The Elysée
Treaty turned 50 this week, a grand occasion for official hypocrisy, reporting
ineptitude and a garish mixture of flonflons
and umpah. Here is my attempt to make some sense of what is being celebrated.
France
always tried to think of itself as a Great Power on the world stage, which is
all the more surprising since it spent
most of its modern life as clearly the underdog in the (numerous) fights it picked up: with
the Habsburgs in the 16th and 17th centuries, with Britain in the 18th century,
with everyone in Europe under Napoleon and finally, to tragic consequences, with
Germany after 1870, a silly border dispute that caused two world wars and
resulted in 60 million deaths or so.
But then,
in under twenty years, in spite of all the noise it kept making, it clearly
became a dwarf in international politics. There were three
stages in that fall:
- first, 1940-45, when its legitimate
government, Vichy's Etat français,
sank into collaboration with Nazi Germany before being swept away with it.

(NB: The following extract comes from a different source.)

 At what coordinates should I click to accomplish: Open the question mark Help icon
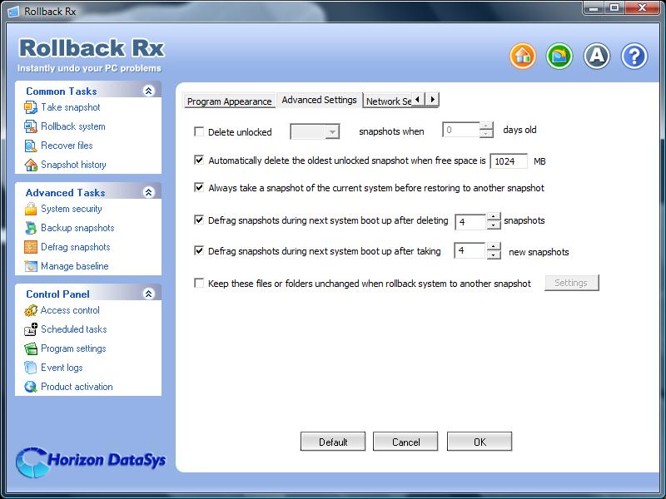point(634,56)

To cover-up, De Gaulle started the official lie that France was part of
the victors, with a seat on the UN's Security Council, which prevented
France from looking hard at its fabric and has greatly concurred to
keep-it reform-free.
- second, Suez in 1956, when the United
States told it, as well as Britain and Israel, to pack up their field
victory, go play in their room and stop bothering grown-ups. Suez was a defining moment for all three countries,
all of them wowing for such a thing to nether happen again to them, but choosing
widely different paths towards that goal. Britain and Israel cozied up to
the US, hence the "special relationship", while France decided to
go it alone and build its own nuclear might.
- and finally when it gave up the last remnant
of its colonial Empire, Algeria, in 1962. It was then left as a moderately
significant European country, a tad larger than the European average, for
sure, but with little real clout left.
Nevertheless,
it went on pretending being a world power, thanks to two crutches:
- blackmailing the US, a "bribe me or
else" strategy initiated by De Gaulle, which was particularly
effective and credible in view of the impressive size of the "enemy
within" in France, namely a huge and highly organized French Communist
Party, which used to and collect between 20 and 25% of the popular vote and
to this day has never been blacklisted by French society as an enemy of
democracy.
- making use to its own advantage of Germany's
terrible criminal record. In the 1950s, the FRG, slightly more populated than
France but economically much better organized, was denied a formal role in
international institutions because of its past. It desperately wanted a
new, clean reputation, and being friends with its former arch-enemy seemed
a no-brainer to that effect. Moreover it refused on principle, for commendable
therapeutic purposes, to do anything that could in any way remind of its
pre-1945 militarism. It was thus clearly anxious to acquire an ally that
could speak for it on the international stage and eventually use force,
which it had so thoroughly renounced. It thus went out of its way to
please France, claimed to be its equal or even its vassal, paid for every French
whim, even the most harmful (like the absurd Common Agricultural Policy, which
ate up most of the EU's budget for 35 years in subventions to mainly French
farmers and ... did in fact a lot of long term harm to France by keeping
its agriculture backward) and allowed France to continue to travelling
first class with a second class ticket both militarily and diplomatically.